[THE REQUEST] Could you convert the records, starting at their beginning and ending at the line containing "coord(805,27)", into a JSON list of strings with one string per line, skipping blank lines and leaving out the pictures?
++++ ENTRIES SUPPLIED
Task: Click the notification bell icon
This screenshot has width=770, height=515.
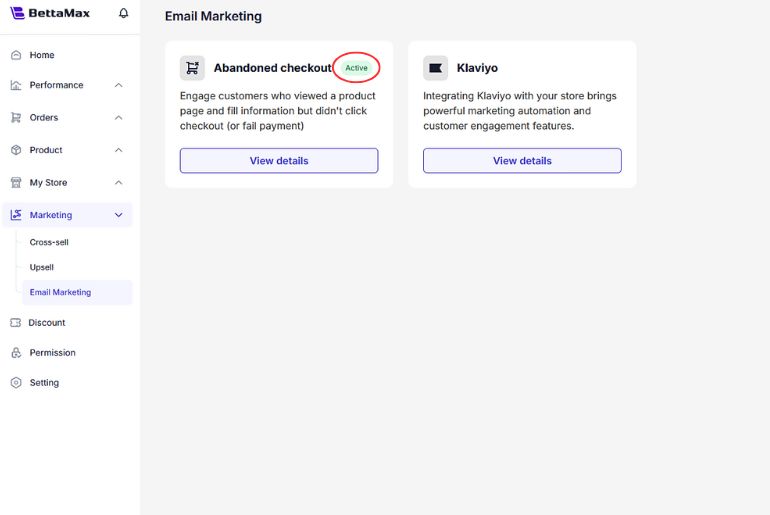Action: [124, 13]
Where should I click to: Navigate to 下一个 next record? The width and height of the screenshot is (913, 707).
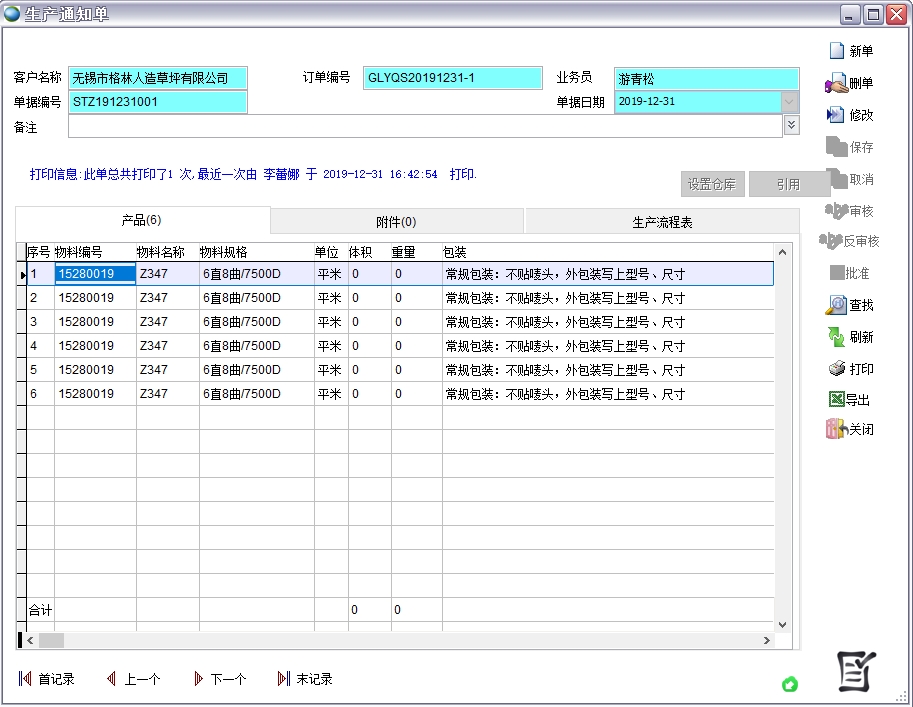point(219,679)
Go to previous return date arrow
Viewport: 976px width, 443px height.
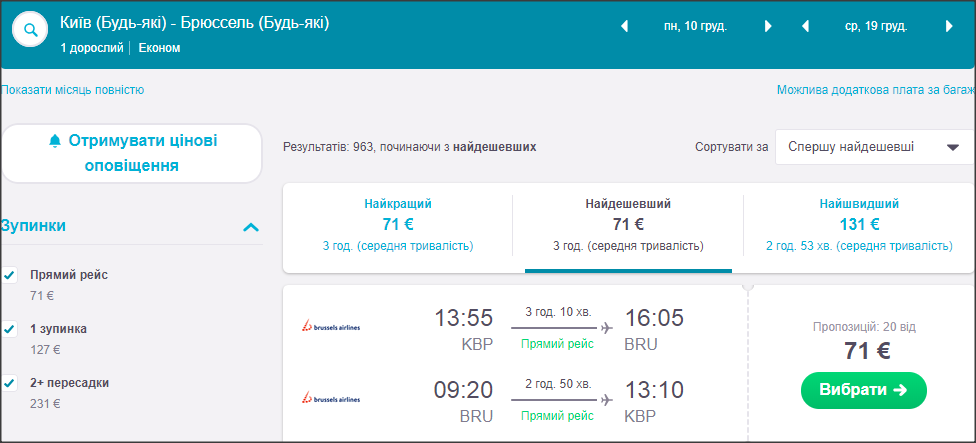coord(805,27)
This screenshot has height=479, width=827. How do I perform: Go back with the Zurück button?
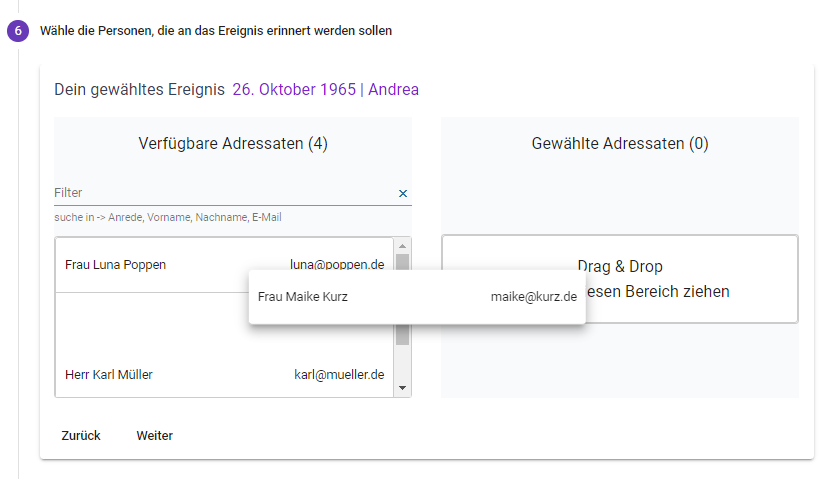pos(81,436)
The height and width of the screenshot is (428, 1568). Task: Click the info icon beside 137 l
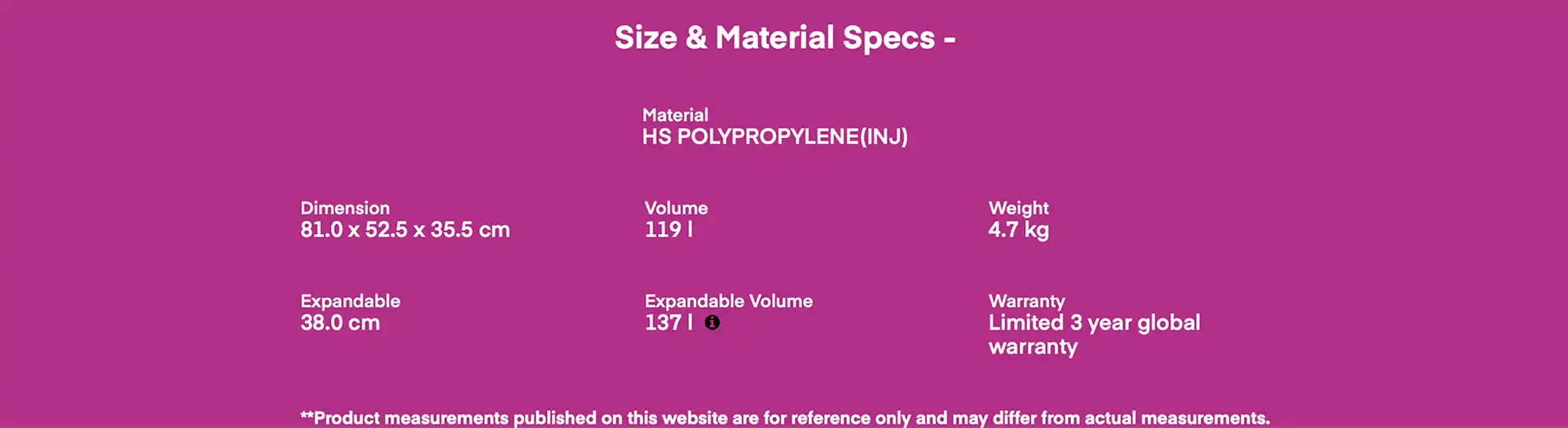(712, 322)
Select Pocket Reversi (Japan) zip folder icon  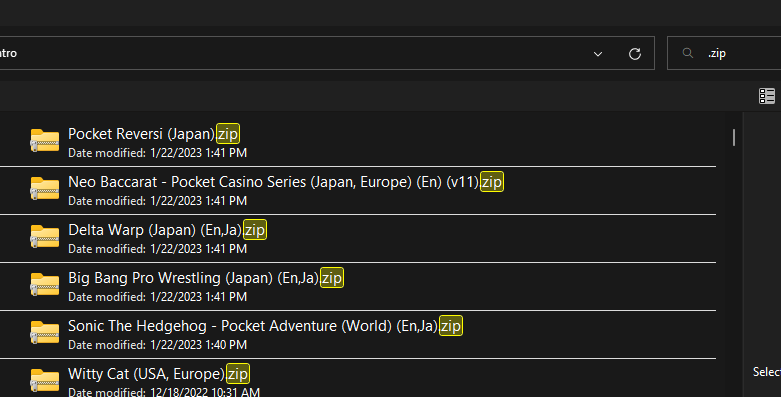coord(45,140)
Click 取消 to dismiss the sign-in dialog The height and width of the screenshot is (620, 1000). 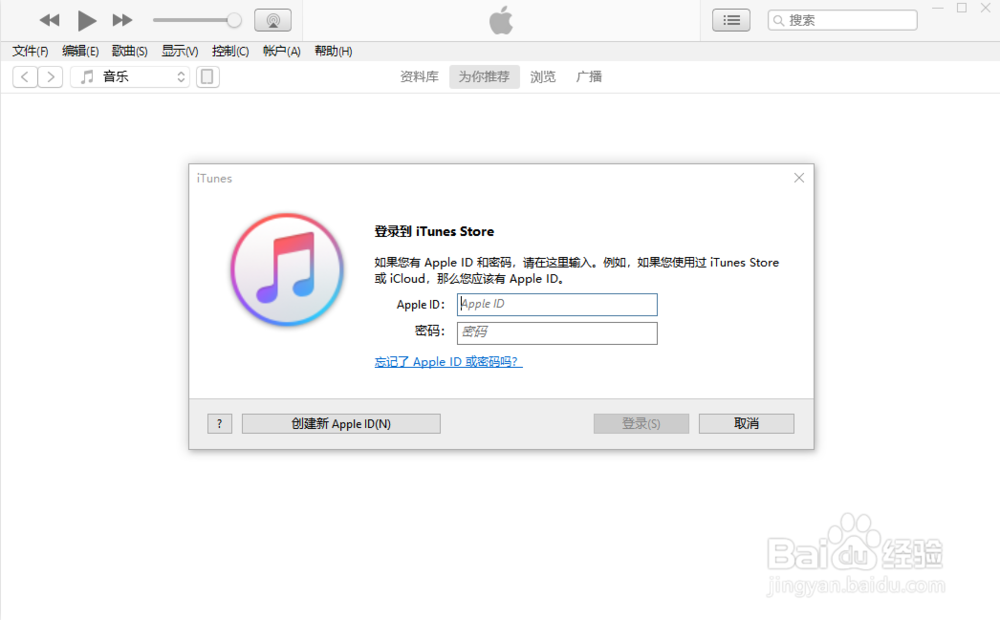(746, 423)
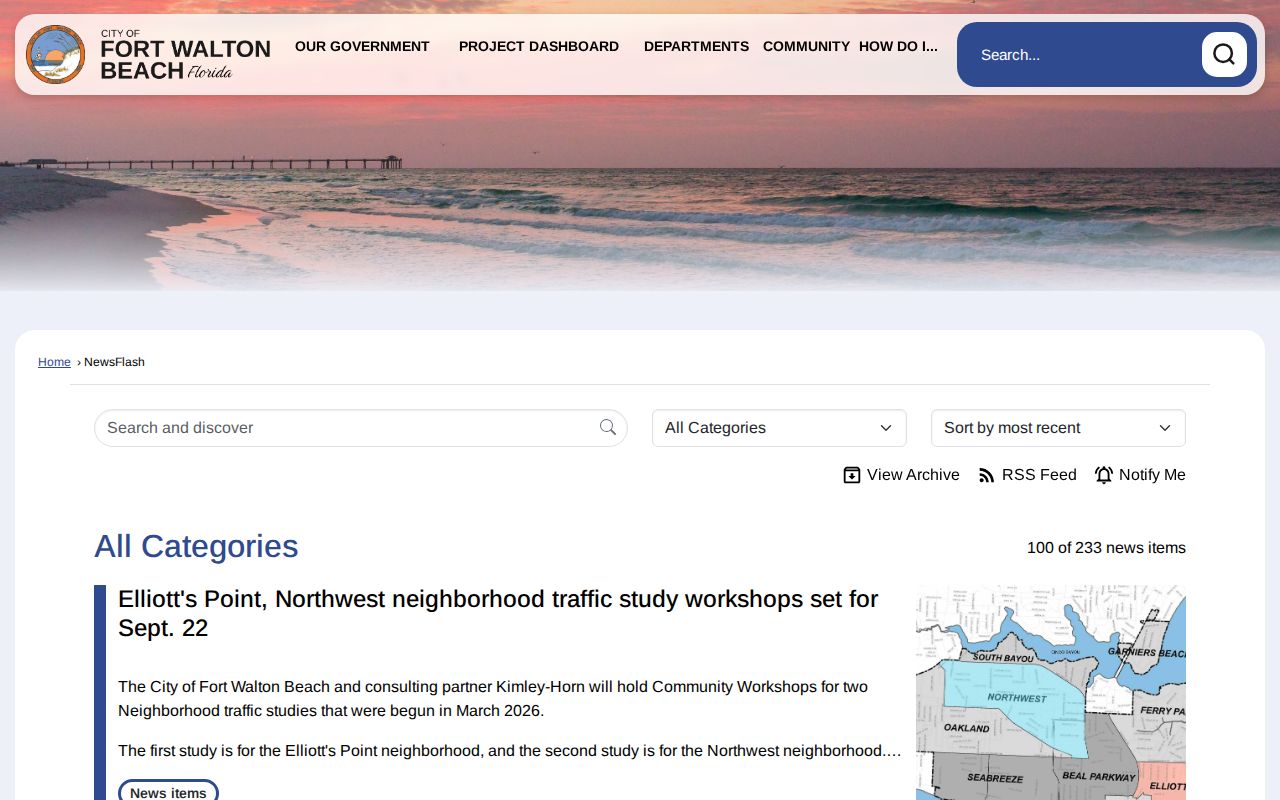Click the RSS Feed icon
Viewport: 1280px width, 800px height.
click(x=987, y=475)
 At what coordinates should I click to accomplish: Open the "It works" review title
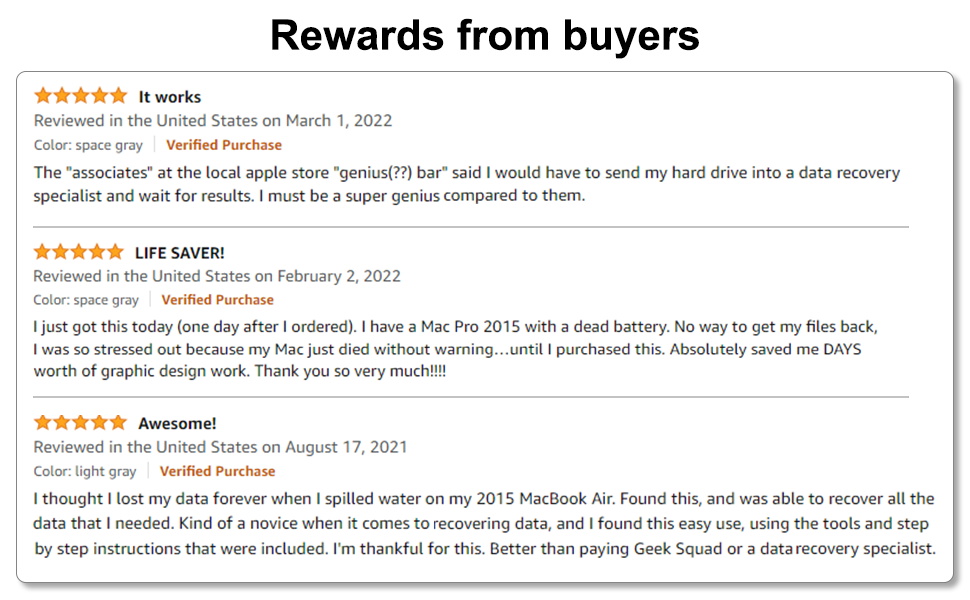pyautogui.click(x=169, y=97)
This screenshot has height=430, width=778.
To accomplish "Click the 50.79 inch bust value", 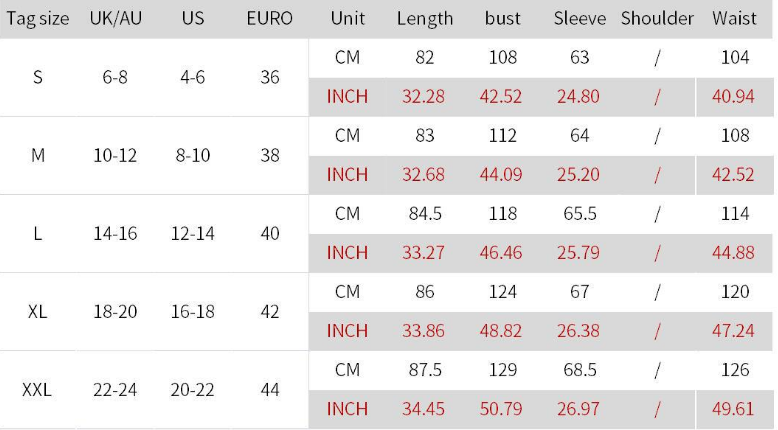I will pyautogui.click(x=502, y=408).
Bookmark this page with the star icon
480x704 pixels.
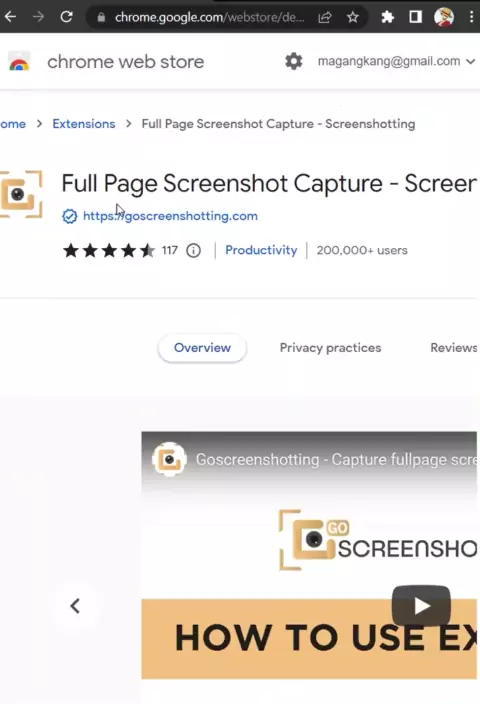point(353,18)
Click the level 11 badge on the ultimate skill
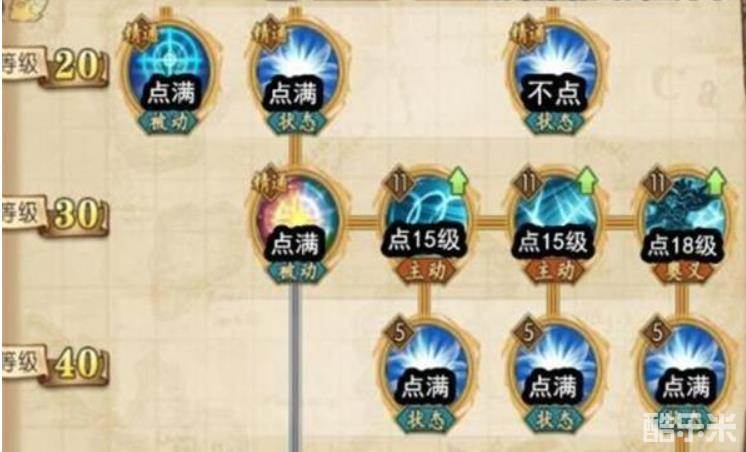746x452 pixels. 656,184
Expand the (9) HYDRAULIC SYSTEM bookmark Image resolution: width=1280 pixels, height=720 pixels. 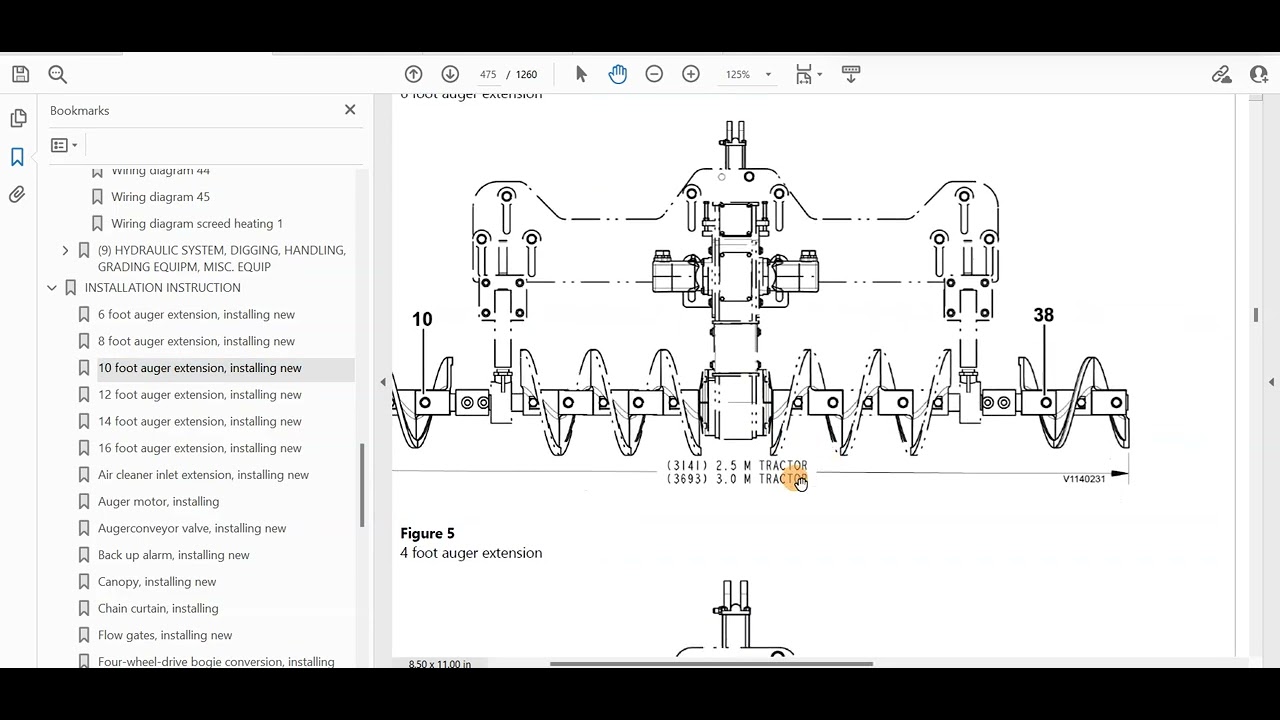pos(65,250)
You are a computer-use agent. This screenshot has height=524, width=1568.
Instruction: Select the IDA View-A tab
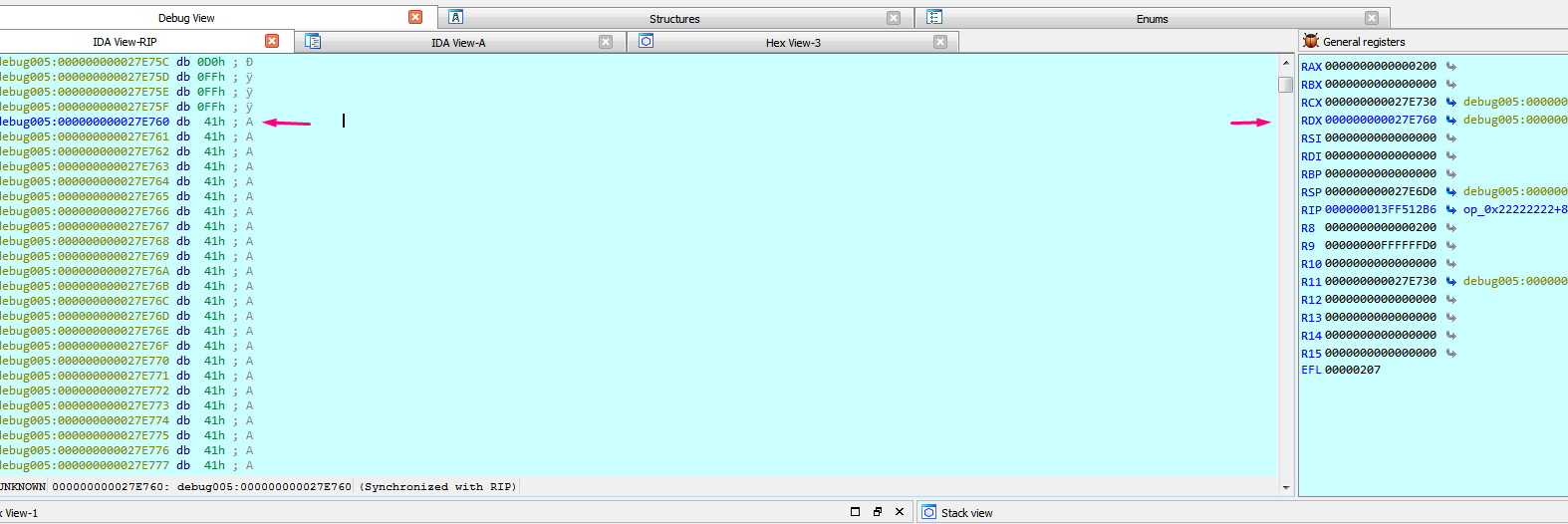(x=458, y=43)
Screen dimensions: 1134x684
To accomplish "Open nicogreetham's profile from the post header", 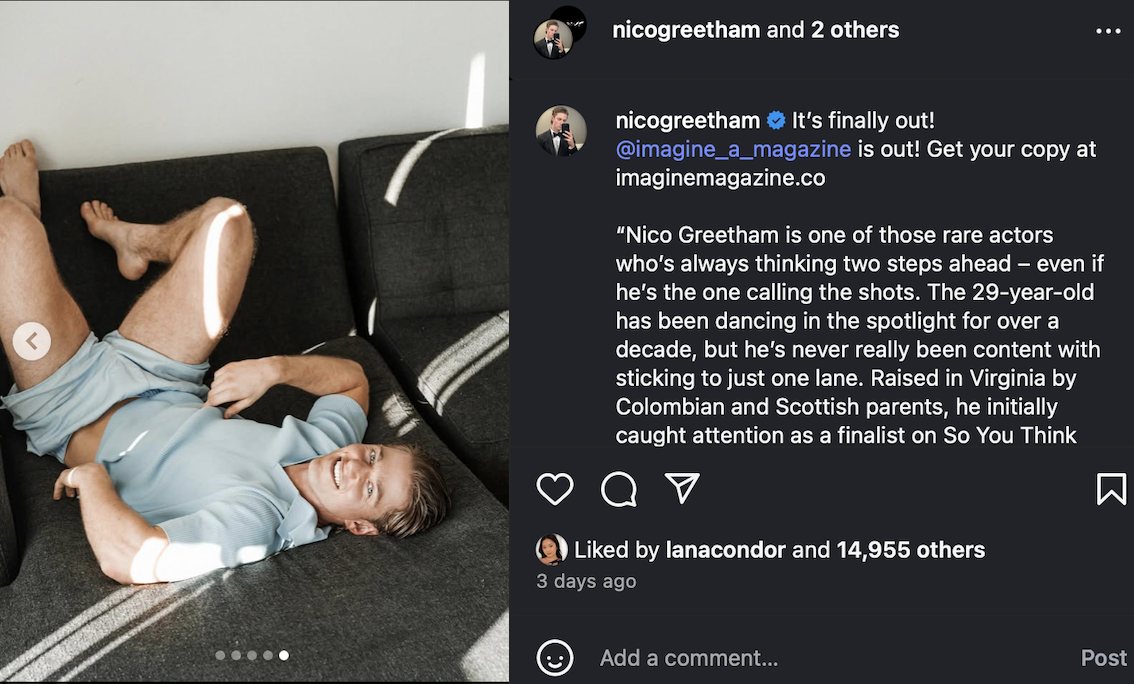I will click(686, 30).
++++++++
[SOLUTION]
[
  "Task: Click the notification bell icon",
  "This screenshot has width=770, height=515.",
  "Action: [124, 13]",
  "Where should I click to: Navigate to 下一个 next record? The width and height of the screenshot is (913, 707).",
  "point(219,679)",
  "Go to previous return date arrow",
  "Viewport: 976px width, 443px height.",
  "coord(805,27)"
]